#### SET PROBLEM
Put the lines of the entries below into a Markdown table with the columns Row and Line, starting at the first line and ending with the line containing "tap(595, 50)", both included. Leave out blank lines.

:: SUPPLIED MATERIAL

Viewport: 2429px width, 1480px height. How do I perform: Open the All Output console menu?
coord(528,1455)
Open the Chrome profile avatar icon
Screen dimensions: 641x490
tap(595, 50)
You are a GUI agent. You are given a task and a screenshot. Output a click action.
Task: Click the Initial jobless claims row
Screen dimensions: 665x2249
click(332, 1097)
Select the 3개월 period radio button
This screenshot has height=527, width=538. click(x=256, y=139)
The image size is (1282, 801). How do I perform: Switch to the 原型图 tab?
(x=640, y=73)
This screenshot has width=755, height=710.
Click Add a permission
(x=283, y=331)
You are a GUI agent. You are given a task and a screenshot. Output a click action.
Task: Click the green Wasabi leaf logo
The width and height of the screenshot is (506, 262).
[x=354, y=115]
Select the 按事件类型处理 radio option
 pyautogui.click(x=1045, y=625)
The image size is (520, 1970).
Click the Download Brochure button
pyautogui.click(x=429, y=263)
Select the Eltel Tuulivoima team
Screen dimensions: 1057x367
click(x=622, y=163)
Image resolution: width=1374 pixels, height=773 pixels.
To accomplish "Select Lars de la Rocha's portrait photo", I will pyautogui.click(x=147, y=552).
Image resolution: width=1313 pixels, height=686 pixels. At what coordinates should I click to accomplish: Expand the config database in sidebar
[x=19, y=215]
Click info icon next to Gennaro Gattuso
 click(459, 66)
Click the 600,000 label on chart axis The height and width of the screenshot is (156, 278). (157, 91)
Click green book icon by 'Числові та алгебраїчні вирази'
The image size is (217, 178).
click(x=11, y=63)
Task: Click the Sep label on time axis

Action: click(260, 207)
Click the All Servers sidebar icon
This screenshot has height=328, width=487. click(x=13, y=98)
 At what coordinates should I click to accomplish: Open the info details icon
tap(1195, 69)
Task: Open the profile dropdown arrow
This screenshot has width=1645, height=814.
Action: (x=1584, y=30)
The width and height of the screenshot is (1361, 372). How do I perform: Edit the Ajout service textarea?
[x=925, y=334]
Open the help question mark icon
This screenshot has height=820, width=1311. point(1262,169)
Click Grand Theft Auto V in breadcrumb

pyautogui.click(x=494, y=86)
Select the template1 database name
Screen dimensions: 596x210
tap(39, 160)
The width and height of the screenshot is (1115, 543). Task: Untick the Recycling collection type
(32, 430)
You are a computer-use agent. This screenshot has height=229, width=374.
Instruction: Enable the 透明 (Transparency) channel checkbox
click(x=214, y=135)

::::

#### FULL OUTPUT
| Row | Line |
|---|---|
| 1 | Viewport: 2429px width, 1480px height. How do I perform: Open the All Output console menu? |
| 2 | coord(528,1455) |
| 3 | Open the Chrome profile avatar icon |
| 4 | Screen dimensions: 641x490 |
| 5 | tap(595, 50) |